My college friends and I often engage in email conversations spanning 50+ messages about some sophisticated topic. Recently, we discussed politics and political parties: whether or not the participants identify with a party, why or why not, the two party system, etc.

I’d been testing out a theory in my head for why political parties exist, and this conversation made me recall it. The reasoning is logical and geometric, and the result is essentially a defense of the two party system.

We start with the observation that there are a lot of things people care about: health care, national security, taxes, guns, abortion — to name just a few high profile issues. The challenge, then, is to make the decisions of the state that align in some “best” way with the preferences of the citizenry.

Well, sadly, we know that there is no “best” way to do this: every voting method is unfair in some way. This is the result that won Kenneth Arrow his Nobel Prize. But this isn’t the only interesting way this theory applies: so far we’ve only applied it directly to people — it works the same way when applied to parties.

So if there’s no way to directly vote in such a way that expresses society’s wishes, let’s examine how we might get close. As noted above, we have some high-dimensional “issue space” and we might parameterize this space with some distance function that expresses how “close” two positions are, which could be something like “how willing someone with position A would be to tolerate voting for a candidate of position B”. “Wants to require stricter background checks” is probably quite close to “wants to ban assault rifles”, and so on. Every voter is somewhere on this position space — or more accurately, every voter occupies a subspace of this issue space.

The issue space is HUGE; for example, ten issues each with three possible positions (a vast oversimplification of course) is 3^10 possible combinations, or about 60,000. Twenty issues with ten possible positions is over 10 trillion combinations. Far too vast for any person’s ability to comprehend.

What political parties do is engage in natural competition to find the best real estate to build their platform. So the function that political parties perform, seen in this light, is quite natural and obviously extremely valuable. They solve an enormous complexity problem by collapsing the issue/decision space from an incomprehensibly large space to something tractable.

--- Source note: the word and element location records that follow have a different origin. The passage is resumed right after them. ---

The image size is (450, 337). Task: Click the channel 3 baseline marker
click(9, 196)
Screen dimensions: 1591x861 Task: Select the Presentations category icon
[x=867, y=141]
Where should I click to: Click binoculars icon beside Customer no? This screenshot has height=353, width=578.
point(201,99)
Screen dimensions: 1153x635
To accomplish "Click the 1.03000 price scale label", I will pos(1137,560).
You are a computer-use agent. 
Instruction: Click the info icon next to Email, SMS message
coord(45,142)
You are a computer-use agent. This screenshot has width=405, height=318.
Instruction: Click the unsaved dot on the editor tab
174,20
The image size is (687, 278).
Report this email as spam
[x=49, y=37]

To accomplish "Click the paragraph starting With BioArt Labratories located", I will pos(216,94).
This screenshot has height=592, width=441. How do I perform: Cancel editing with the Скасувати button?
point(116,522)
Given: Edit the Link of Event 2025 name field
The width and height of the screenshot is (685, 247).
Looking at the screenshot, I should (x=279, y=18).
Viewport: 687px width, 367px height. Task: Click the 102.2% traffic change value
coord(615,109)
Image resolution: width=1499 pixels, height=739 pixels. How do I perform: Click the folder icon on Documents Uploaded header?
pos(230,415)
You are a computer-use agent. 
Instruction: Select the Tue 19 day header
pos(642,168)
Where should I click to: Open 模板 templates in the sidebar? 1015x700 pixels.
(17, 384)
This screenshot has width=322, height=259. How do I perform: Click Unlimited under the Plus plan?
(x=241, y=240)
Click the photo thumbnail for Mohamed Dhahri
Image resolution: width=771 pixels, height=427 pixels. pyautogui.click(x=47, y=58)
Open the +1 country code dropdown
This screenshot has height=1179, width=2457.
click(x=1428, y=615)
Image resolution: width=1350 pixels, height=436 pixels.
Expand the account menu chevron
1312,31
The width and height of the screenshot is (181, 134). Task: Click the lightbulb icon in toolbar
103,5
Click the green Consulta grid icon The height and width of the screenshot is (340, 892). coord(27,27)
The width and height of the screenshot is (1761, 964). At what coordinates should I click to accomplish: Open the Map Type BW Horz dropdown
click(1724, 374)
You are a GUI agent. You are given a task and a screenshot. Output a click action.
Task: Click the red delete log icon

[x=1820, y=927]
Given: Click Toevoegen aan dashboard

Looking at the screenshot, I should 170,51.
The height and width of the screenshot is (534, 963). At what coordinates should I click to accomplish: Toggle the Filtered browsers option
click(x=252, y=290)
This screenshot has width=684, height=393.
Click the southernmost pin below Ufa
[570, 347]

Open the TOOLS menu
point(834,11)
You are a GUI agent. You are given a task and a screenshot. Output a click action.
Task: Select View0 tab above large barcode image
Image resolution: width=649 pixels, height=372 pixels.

So we’re now in a situation where we’re voting for large swaths of the issue space instead of specific positions in it. That’s what political parties did for us. But Arrow’s theorem tells us that any time there are three or more distinct choices, voting systems are inherently flawed. This is why two parties make sense. Between two choices (and no more than that), a vote can be fair. And how do we get down to only two choices? Political parties.